- [Exercise details]: In your copy, leave out all pictures and reproduce every entry exactly.

- [Data extract]:
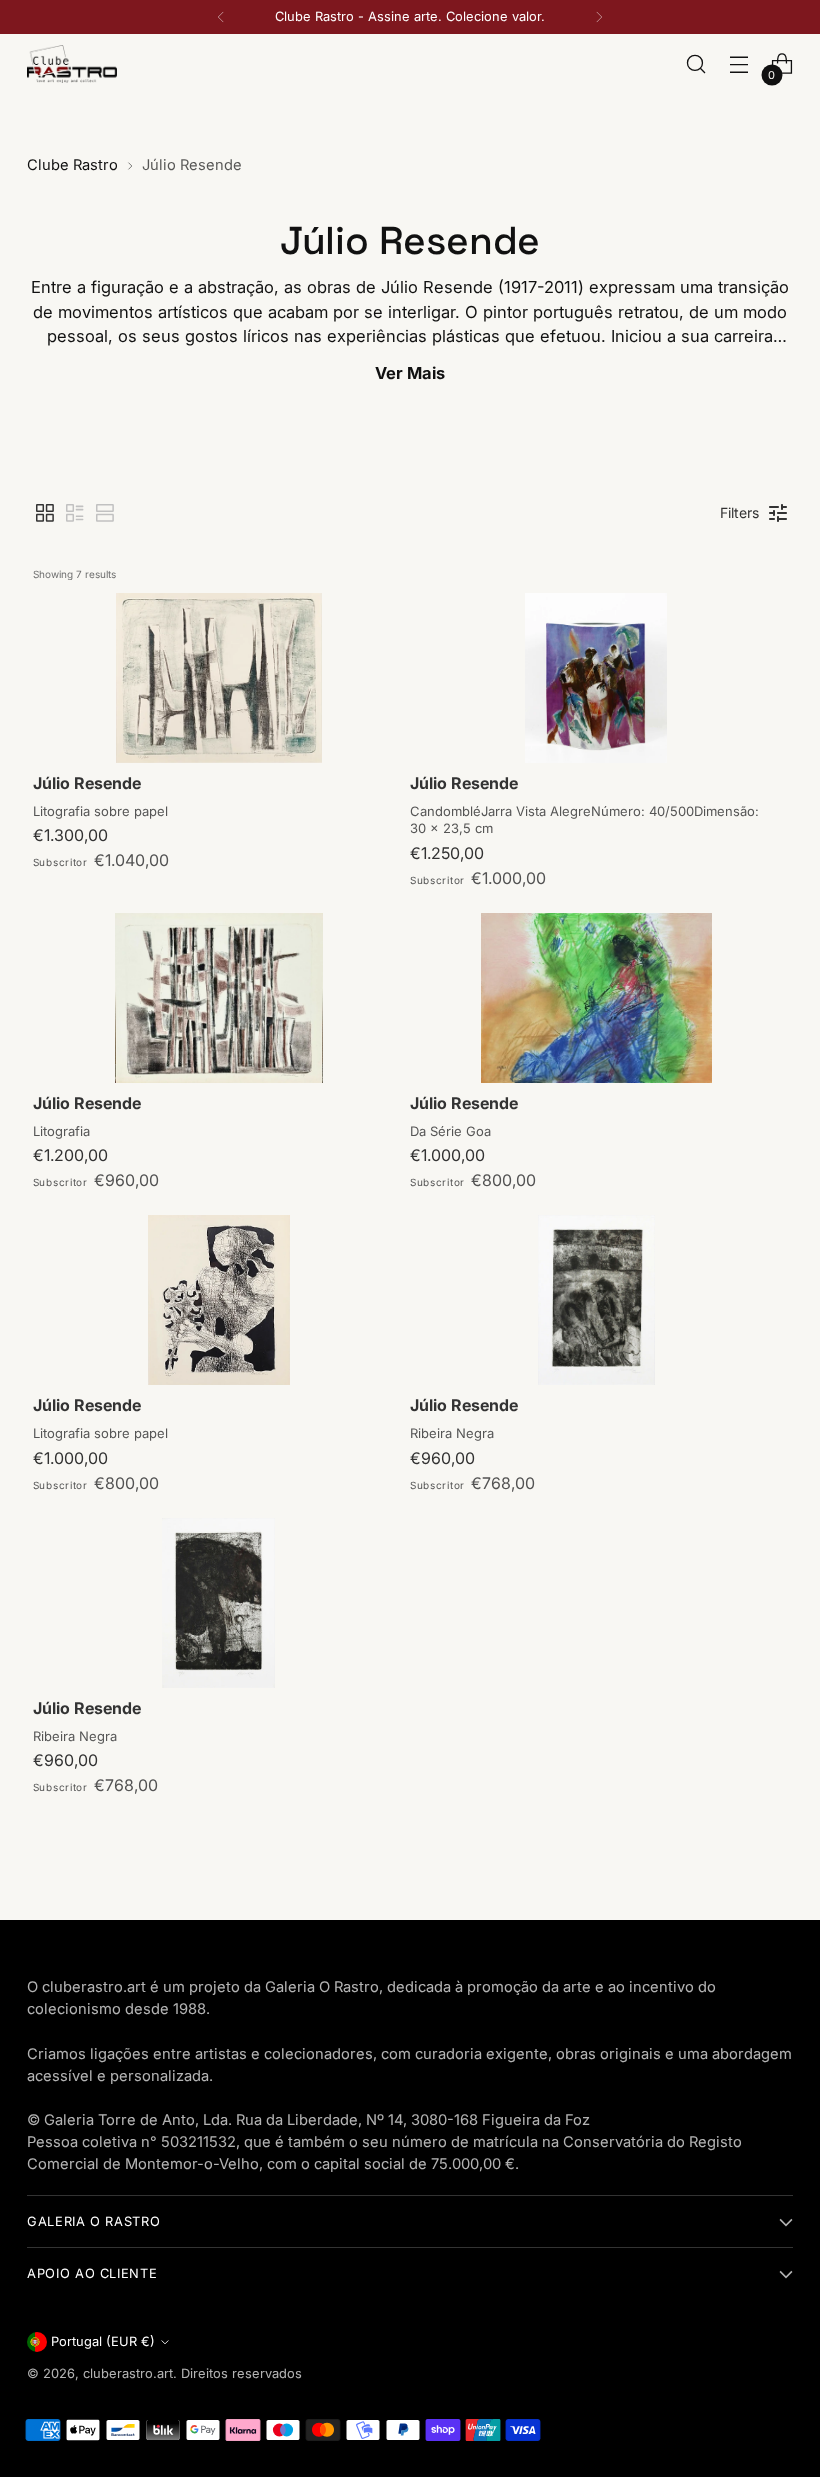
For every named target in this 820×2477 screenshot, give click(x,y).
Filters (739, 512)
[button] (45, 513)
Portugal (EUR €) (103, 2341)
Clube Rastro (72, 165)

- [Task solution]:
For every named target in this 820×2477 screenshot, give click(x,y).
Filters (739, 512)
[button] (45, 513)
Portugal (EUR €) (103, 2341)
Clube Rastro (72, 165)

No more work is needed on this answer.